Both of these things feel too small to me.
The Book of Common Prayer includes a prayer for Labor Day, which begins: “Almighty God, you have so linked our lives with one another that all we do affects, for good or ill, all other lives . . .” The prayer underscores the interconnectedness of contemporary life.
Ethically, economically, and practically, we are linked around the globe in historically unprecedented ways. My desire to buy a new backpack for my daughter links me to the garment worker in China and to the delivery worker who drops it on my doorstep.
I invite you to use the space of Labor Day to notice this connection. None of us are independent actors. If we are to live into our baptismal vows to “respect the dignity of every human being,” the respect includes concern for those connected to us by their work. (Which—even though they are not sewing backpacks or driving vans—includes your church staff. I encourage you to honor them.)
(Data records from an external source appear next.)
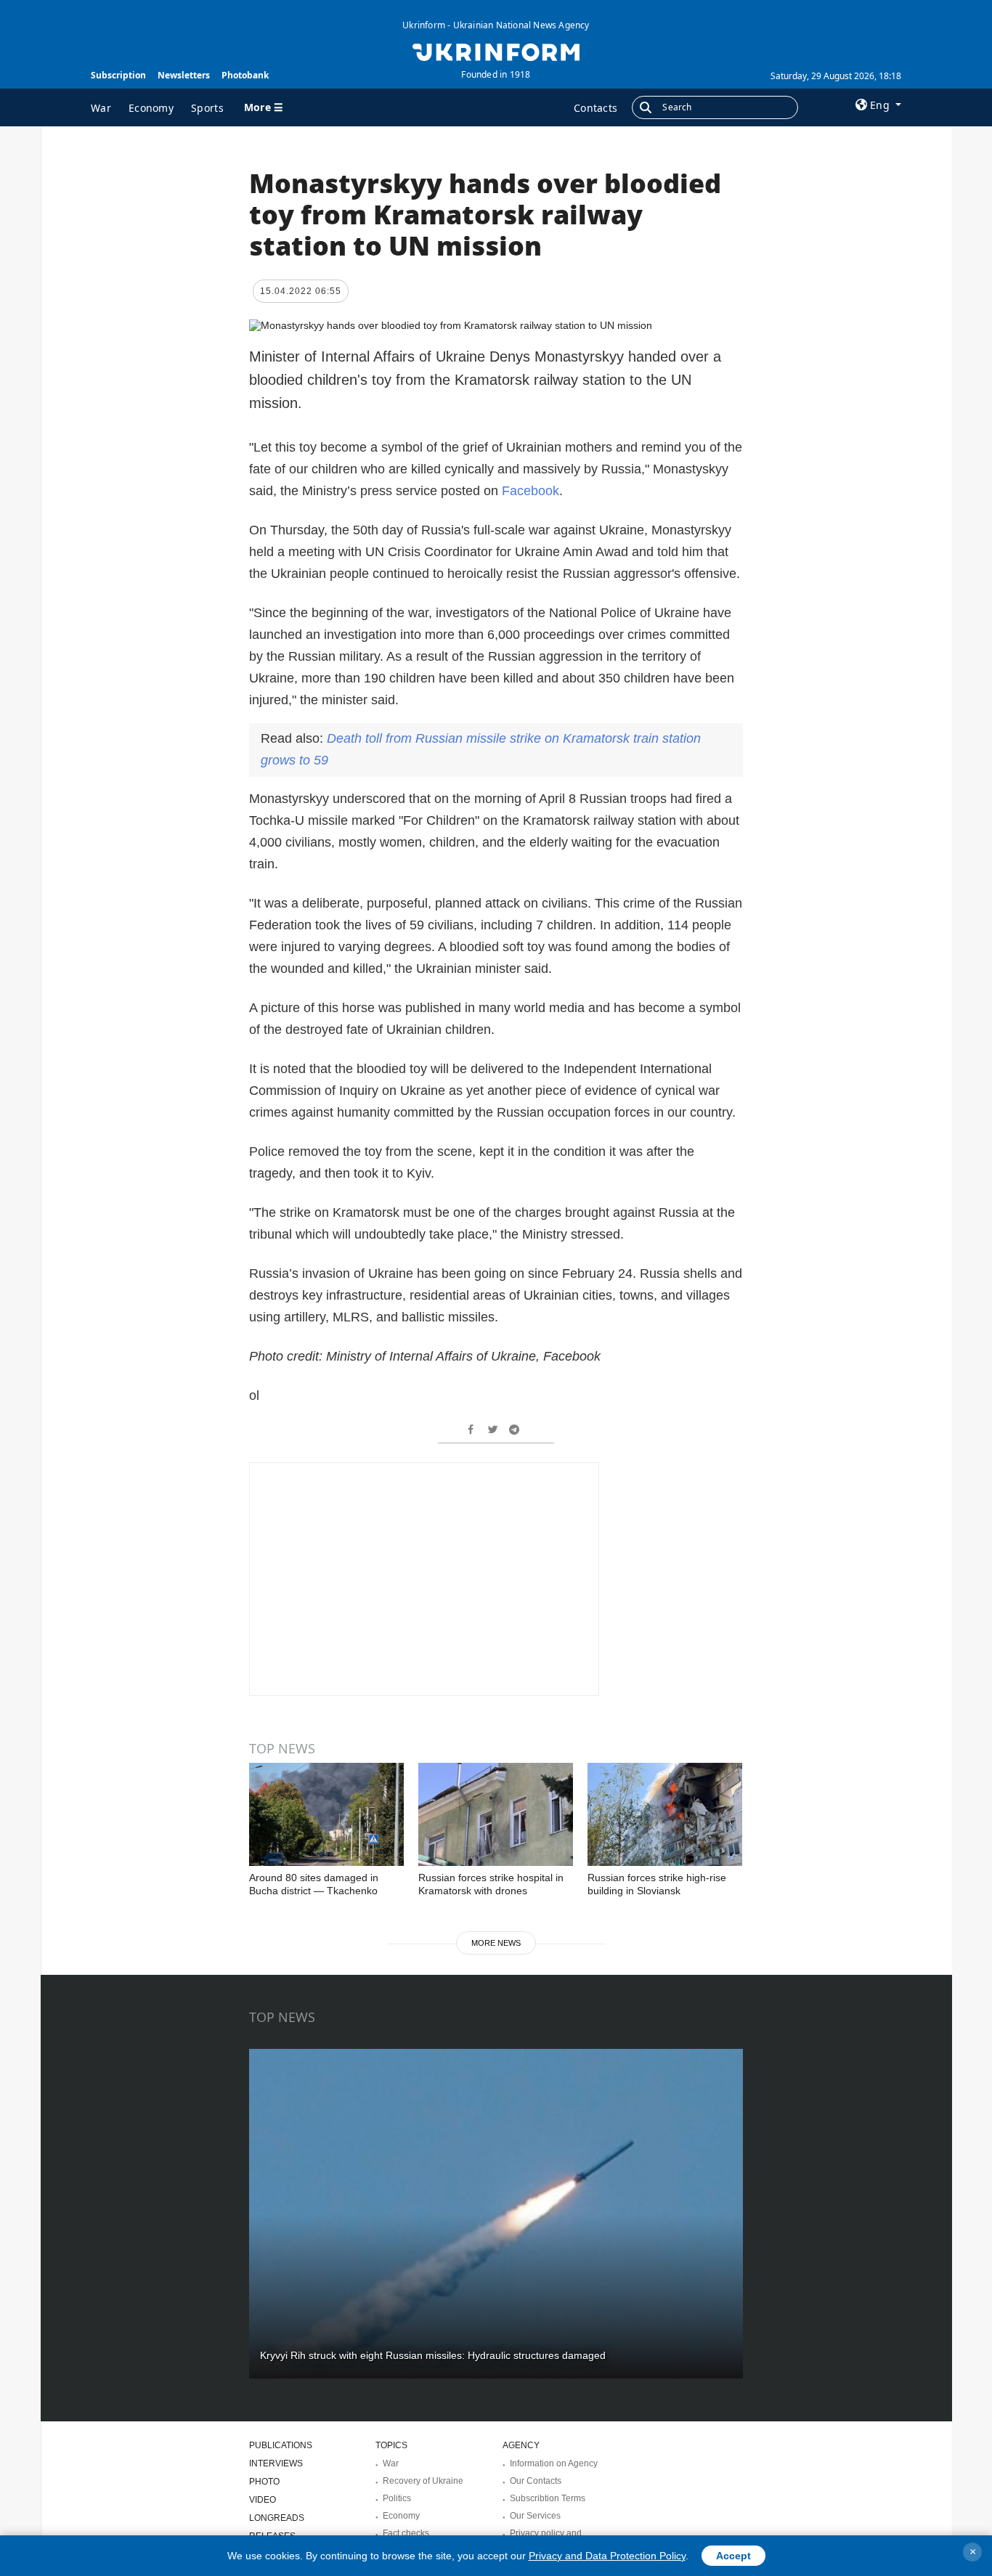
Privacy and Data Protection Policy (607, 2555)
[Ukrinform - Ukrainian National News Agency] (495, 51)
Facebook (530, 491)
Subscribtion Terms (547, 2498)
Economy (151, 108)
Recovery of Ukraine (423, 2481)
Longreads (276, 2518)
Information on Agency (554, 2463)
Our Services (535, 2516)
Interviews (276, 2463)
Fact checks (406, 2533)
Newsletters (184, 75)
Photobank (245, 75)
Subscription (118, 75)
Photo (264, 2482)
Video (262, 2500)
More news (496, 1943)
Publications (280, 2445)
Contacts (595, 108)
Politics (397, 2498)
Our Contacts (535, 2481)
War (101, 108)
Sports (207, 108)
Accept (733, 2555)
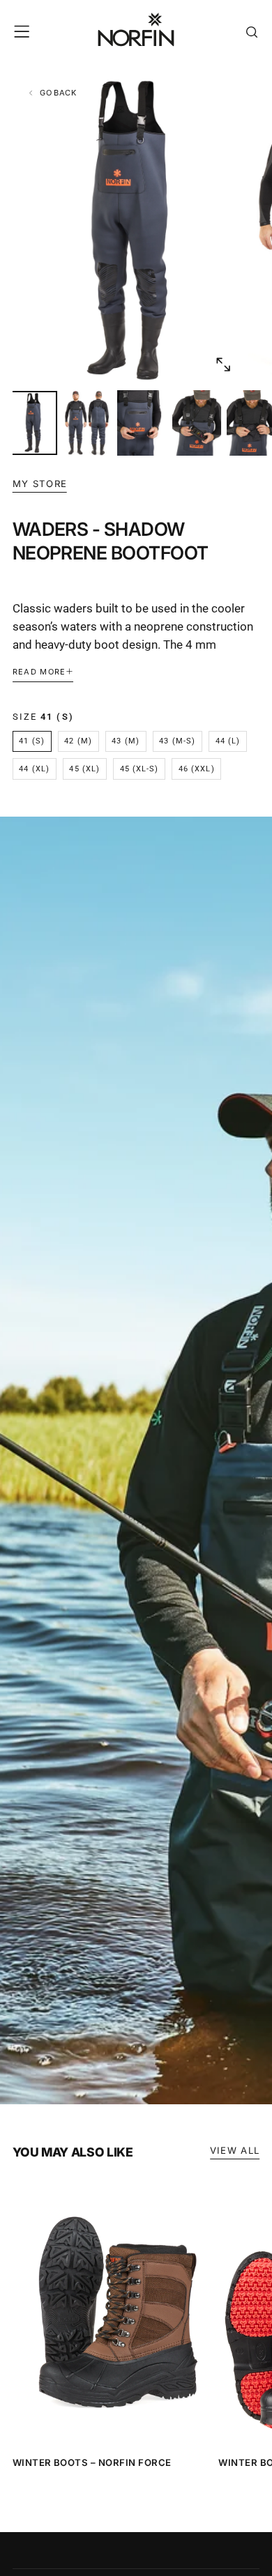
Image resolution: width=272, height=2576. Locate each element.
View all (235, 2150)
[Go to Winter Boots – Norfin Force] (112, 2312)
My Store (40, 483)
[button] (22, 31)
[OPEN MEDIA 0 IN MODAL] (222, 364)
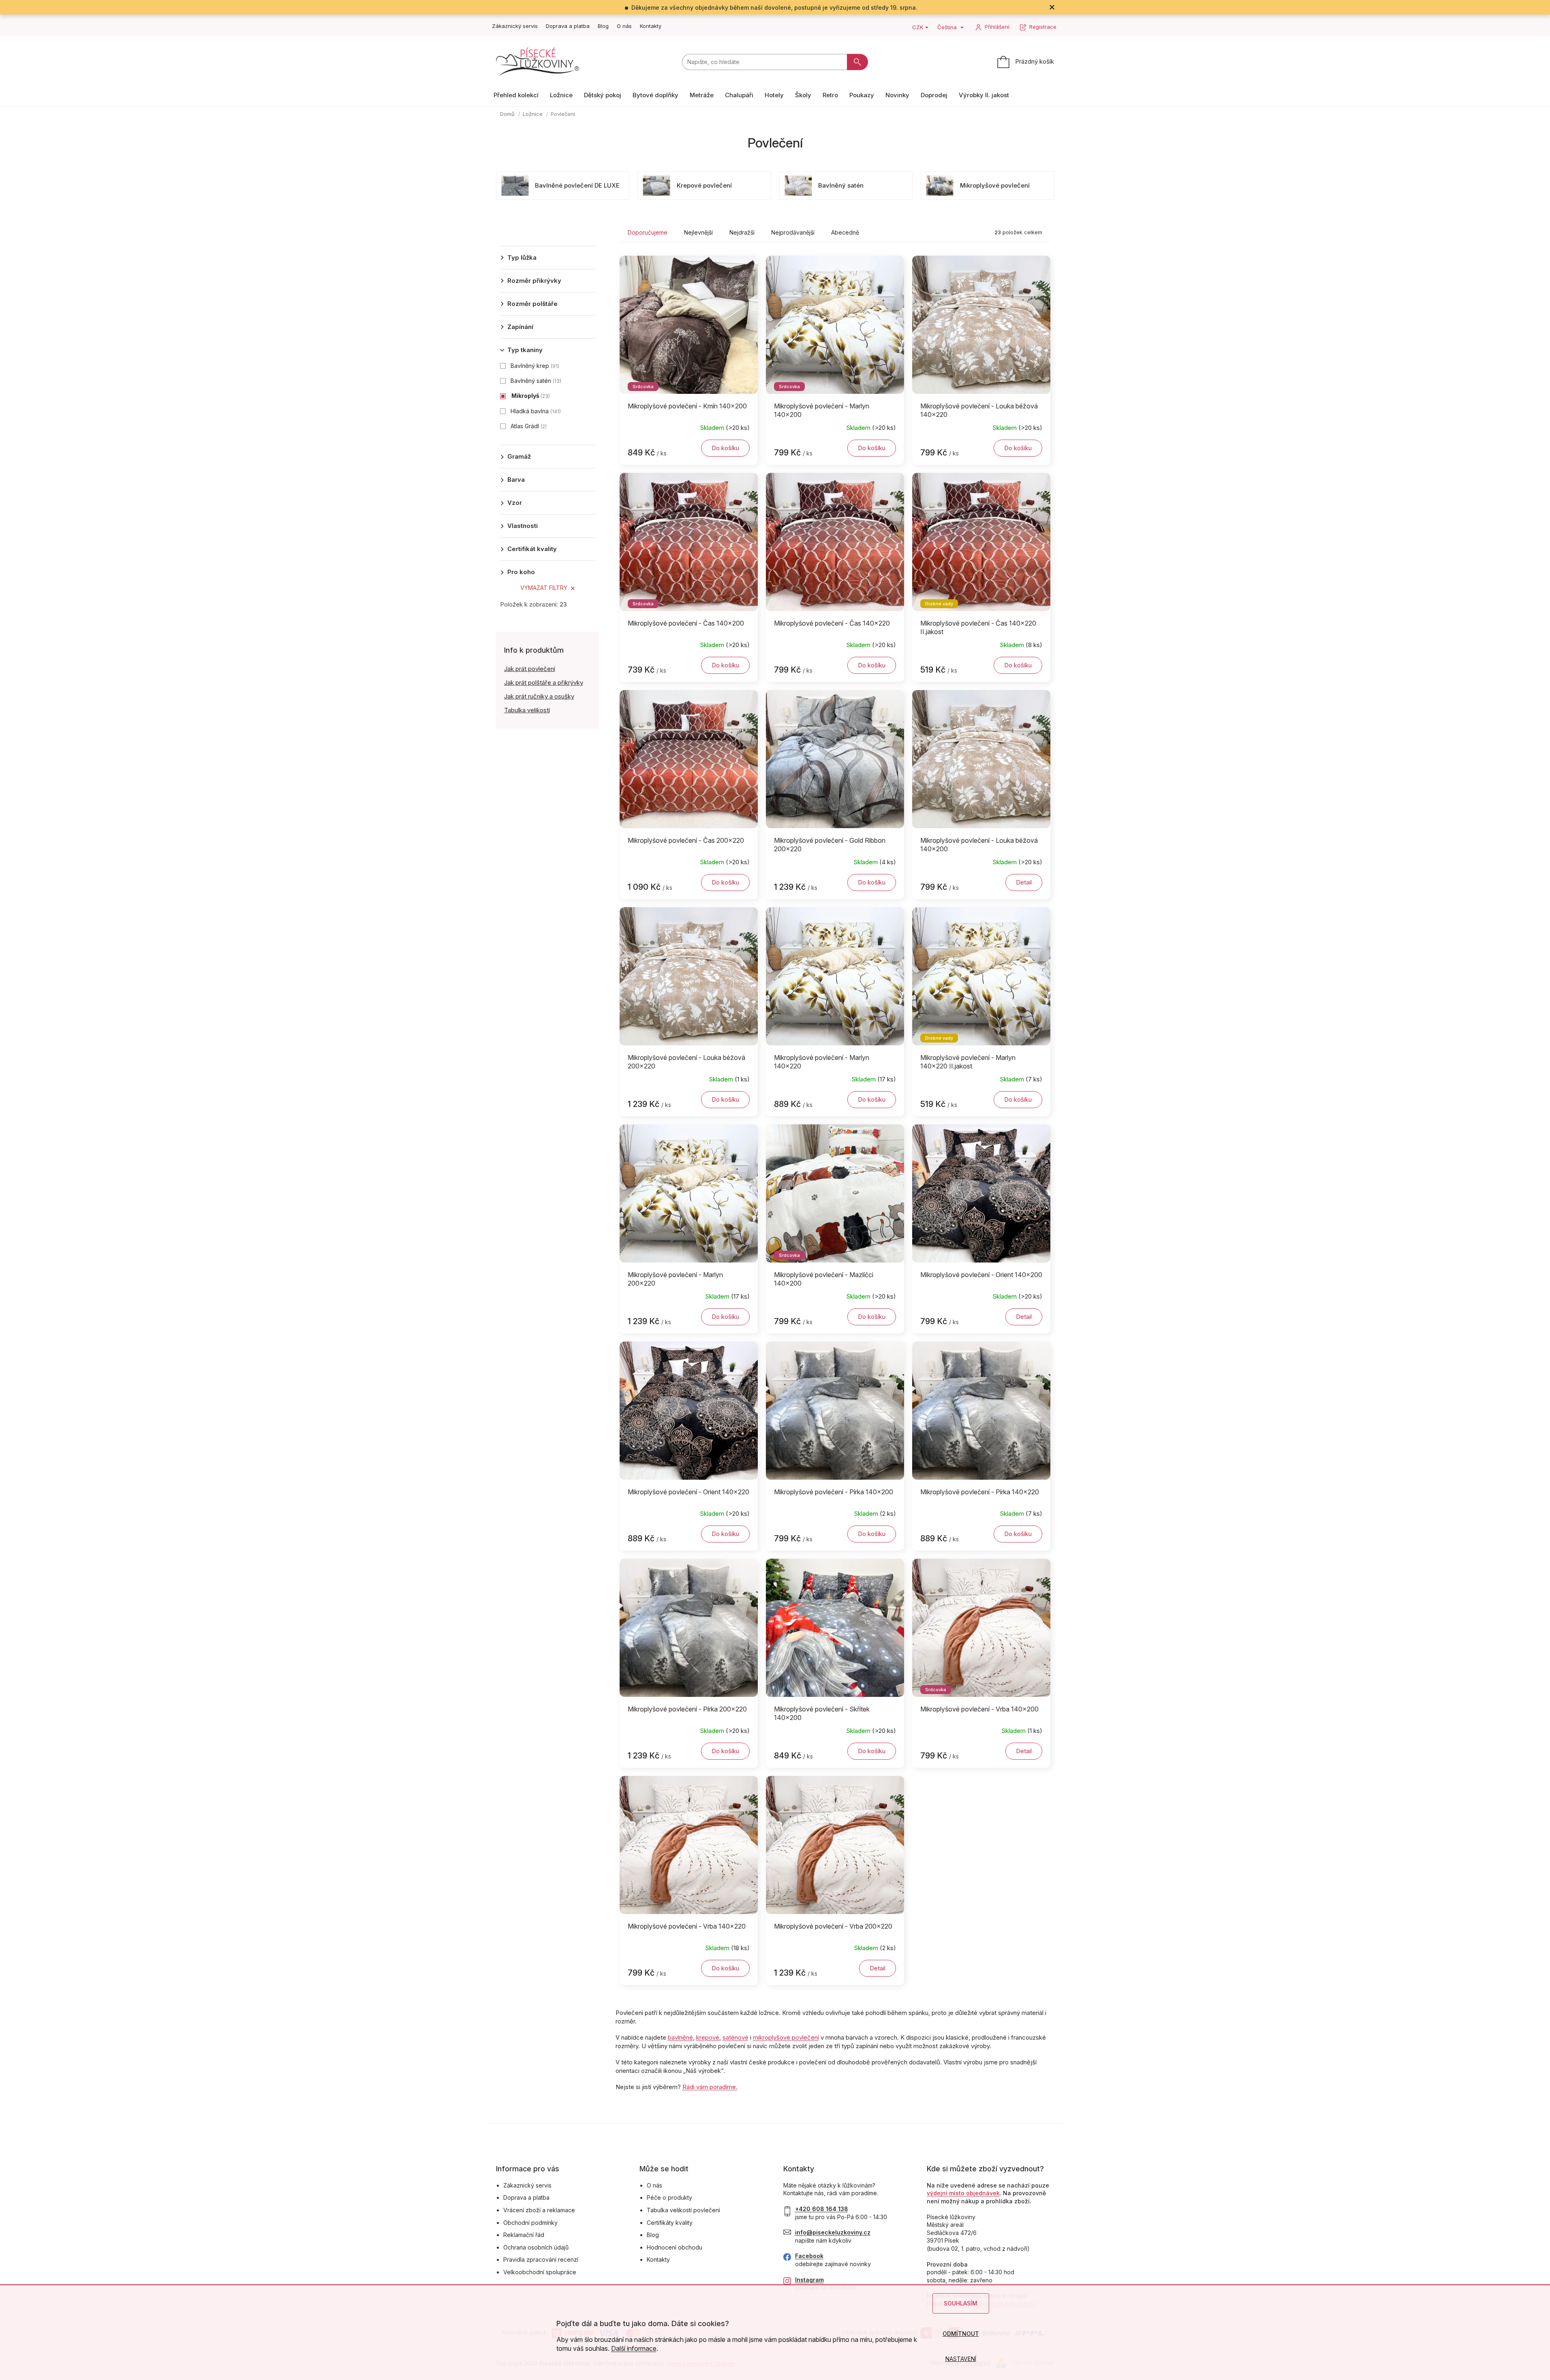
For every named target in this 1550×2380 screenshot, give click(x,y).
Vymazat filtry (543, 587)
And I invite you even to extend that understanding of our connection beyond workers to the broader world which supports and nurtures us. Father Santi and I will be leading a Holy Hike (9:00 a.m. at the Billy Goat A trail). My hope is that the experience will be one of joy, of course, but also that it will remind us of the fragility and preciousness of the natural world.
When we think of labor, we might think of the way we tend and steward all of the resources given to us—the land, the waters, one another. All of them deserve to be used well. None of them are to be exploited.
I hope this weekend refreshes you, and I hope it reminds you of the interwoven life of the world: “So guide us in the work we do, that we may not do it for self alone, but for the common good.”